>> Begin

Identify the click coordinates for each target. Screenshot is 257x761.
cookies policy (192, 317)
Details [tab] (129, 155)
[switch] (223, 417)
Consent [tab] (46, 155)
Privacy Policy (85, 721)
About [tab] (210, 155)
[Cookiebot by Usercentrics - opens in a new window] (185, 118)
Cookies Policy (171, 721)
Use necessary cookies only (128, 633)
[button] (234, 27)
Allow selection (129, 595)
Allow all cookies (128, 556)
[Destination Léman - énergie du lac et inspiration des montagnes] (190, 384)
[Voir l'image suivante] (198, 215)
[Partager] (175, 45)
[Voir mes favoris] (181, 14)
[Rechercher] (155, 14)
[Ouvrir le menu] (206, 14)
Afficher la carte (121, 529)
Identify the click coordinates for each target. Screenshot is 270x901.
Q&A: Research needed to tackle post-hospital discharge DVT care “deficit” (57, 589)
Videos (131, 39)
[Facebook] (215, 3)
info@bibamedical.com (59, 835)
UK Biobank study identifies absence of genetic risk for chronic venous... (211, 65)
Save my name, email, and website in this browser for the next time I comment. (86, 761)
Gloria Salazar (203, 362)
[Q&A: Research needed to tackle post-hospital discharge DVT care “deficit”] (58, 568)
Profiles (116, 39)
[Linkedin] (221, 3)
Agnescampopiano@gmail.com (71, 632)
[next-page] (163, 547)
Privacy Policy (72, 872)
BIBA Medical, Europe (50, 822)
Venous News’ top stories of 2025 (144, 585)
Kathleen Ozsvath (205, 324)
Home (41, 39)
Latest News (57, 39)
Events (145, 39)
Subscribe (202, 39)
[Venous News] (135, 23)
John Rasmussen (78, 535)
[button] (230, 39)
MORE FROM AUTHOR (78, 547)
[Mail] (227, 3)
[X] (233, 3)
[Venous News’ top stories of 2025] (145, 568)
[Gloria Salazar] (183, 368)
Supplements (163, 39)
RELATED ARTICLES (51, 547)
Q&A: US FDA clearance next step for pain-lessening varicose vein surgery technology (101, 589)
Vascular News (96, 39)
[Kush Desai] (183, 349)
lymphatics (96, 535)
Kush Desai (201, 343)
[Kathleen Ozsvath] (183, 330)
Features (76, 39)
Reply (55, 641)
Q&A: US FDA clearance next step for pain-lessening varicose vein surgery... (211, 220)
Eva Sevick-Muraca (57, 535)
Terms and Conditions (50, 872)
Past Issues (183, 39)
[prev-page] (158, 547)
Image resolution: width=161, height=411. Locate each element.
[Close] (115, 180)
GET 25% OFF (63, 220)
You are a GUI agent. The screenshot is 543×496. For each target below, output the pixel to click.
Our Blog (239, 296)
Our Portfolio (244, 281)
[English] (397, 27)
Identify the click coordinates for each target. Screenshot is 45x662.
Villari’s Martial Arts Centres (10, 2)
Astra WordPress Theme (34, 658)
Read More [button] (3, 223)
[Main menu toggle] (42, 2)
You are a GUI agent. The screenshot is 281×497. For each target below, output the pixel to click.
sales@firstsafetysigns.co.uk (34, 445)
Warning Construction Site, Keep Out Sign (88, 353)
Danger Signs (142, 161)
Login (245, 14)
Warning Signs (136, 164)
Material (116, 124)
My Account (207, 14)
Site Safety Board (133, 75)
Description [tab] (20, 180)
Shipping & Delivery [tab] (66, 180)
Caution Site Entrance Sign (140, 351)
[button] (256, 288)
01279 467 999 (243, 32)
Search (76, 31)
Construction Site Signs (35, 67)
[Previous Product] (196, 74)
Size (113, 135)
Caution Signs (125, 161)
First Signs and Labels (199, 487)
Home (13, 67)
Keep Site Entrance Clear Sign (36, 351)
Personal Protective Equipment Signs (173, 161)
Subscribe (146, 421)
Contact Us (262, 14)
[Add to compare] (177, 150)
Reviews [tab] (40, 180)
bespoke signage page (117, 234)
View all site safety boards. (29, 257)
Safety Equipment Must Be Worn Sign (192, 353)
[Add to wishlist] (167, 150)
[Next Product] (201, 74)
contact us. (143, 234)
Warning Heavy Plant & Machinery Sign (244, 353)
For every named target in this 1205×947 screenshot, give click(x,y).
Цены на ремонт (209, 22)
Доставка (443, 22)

>> End

> [PROBLEM REQUIREMENTS]
Reproduce all of the records above line for line, changing nothing.

> [RESPONSE TO THIS TASK]
Identify the click coordinates for each target. Screenshot is 257x761.
cookies policy (192, 317)
Details [tab] (129, 155)
[switch] (223, 417)
Consent [tab] (46, 155)
Privacy Policy (85, 721)
About [tab] (210, 155)
[Cookiebot by Usercentrics - opens in a new window] (185, 118)
Cookies Policy (171, 721)
Use necessary cookies only (128, 633)
[button] (234, 27)
Allow selection (129, 595)
Allow all cookies (128, 556)
[Destination Léman - énergie du lac et inspiration des montagnes] (190, 384)
[Voir l'image suivante] (198, 215)
[Partager] (175, 45)
[Voir mes favoris] (181, 14)
[Rechercher] (155, 14)
[Ouvrir le menu] (206, 14)
Afficher la carte (121, 529)
Identify the click coordinates for each target. Screenshot is 270x901.
Q&A: Research needed to tackle post-hospital discharge DVT care “deficit” (57, 589)
Videos (131, 39)
[Facebook] (215, 3)
info@bibamedical.com (59, 835)
UK Biobank study identifies absence of genetic risk for chronic venous... (211, 65)
Save my name, email, and website in this browser for the next time I comment. (86, 761)
Gloria Salazar (203, 362)
[Q&A: Research needed to tackle post-hospital discharge DVT care “deficit”] (58, 568)
Profiles (116, 39)
[Linkedin] (221, 3)
Agnescampopiano@gmail.com (71, 632)
[next-page] (163, 547)
Privacy Policy (72, 872)
BIBA Medical, Europe (50, 822)
Venous News’ top stories of 2025 (144, 585)
Kathleen Ozsvath (205, 324)
Home (41, 39)
Latest News (57, 39)
Events (145, 39)
Subscribe (202, 39)
[Venous News] (135, 23)
John Rasmussen (78, 535)
[button] (230, 39)
MORE FROM AUTHOR (78, 547)
[Mail] (227, 3)
[X] (233, 3)
[Venous News’ top stories of 2025] (145, 568)
[Gloria Salazar] (183, 368)
Supplements (163, 39)
RELATED ARTICLES (51, 547)
Q&A: US FDA clearance next step for pain-lessening varicose vein surgery technology (101, 589)
Vascular News (96, 39)
[Kush Desai] (183, 349)
lymphatics (96, 535)
Kush Desai (201, 343)
[Kathleen Ozsvath] (183, 330)
Features (76, 39)
Reply (55, 641)
Q&A: US FDA clearance next step for pain-lessening varicose vein surgery... (211, 220)
Eva Sevick-Muraca (57, 535)
Terms and Conditions (50, 872)
Past Issues (183, 39)
[prev-page] (158, 547)
Image resolution: width=161, height=411. Locate each element.
[Close] (115, 180)
GET 25% OFF (63, 220)
You are a GUI agent. The screenshot is 543×496. For each target below, output the pixel to click.
Our Blog (239, 296)
Our Portfolio (244, 281)
[English] (397, 27)
Identify the click coordinates for each target. Screenshot is 45x662.
Villari’s Martial Arts Centres (10, 2)
Astra WordPress Theme (34, 658)
Read More [button] (3, 223)
[Main menu toggle] (42, 2)
You are a GUI agent. The screenshot is 281×497. For each target below, output the pixel to click.
sales@firstsafetysigns.co.uk (34, 445)
Warning Construction Site, Keep Out Sign (88, 353)
Danger Signs (142, 161)
Login (245, 14)
Warning Signs (136, 164)
Material (116, 124)
My Account (207, 14)
Site Safety Board (133, 75)
Description [tab] (20, 180)
Shipping & Delivery [tab] (66, 180)
Caution Site Entrance Sign (140, 351)
[button] (256, 288)
01279 467 999 (243, 32)
Search (76, 31)
Construction Site Signs (35, 67)
[Previous Product] (196, 74)
Size (113, 135)
Caution Signs (125, 161)
First Signs and Labels (199, 487)
Home (13, 67)
Keep Site Entrance Clear Sign (36, 351)
Personal Protective Equipment Signs (173, 161)
Subscribe (146, 421)
Contact Us (262, 14)
[Add to compare] (177, 150)
Reviews [tab] (40, 180)
bespoke signage page (117, 234)
View all site safety boards. (29, 257)
Safety Equipment Must Be Worn Sign (192, 353)
[Add to wishlist] (167, 150)
[Next Product] (201, 74)
contact us. (143, 234)
Warning Heavy Plant & Machinery Sign (244, 353)
For every named target in this 1205×947 screenshot, give click(x,y).
Цены на ремонт (209, 22)
Доставка (443, 22)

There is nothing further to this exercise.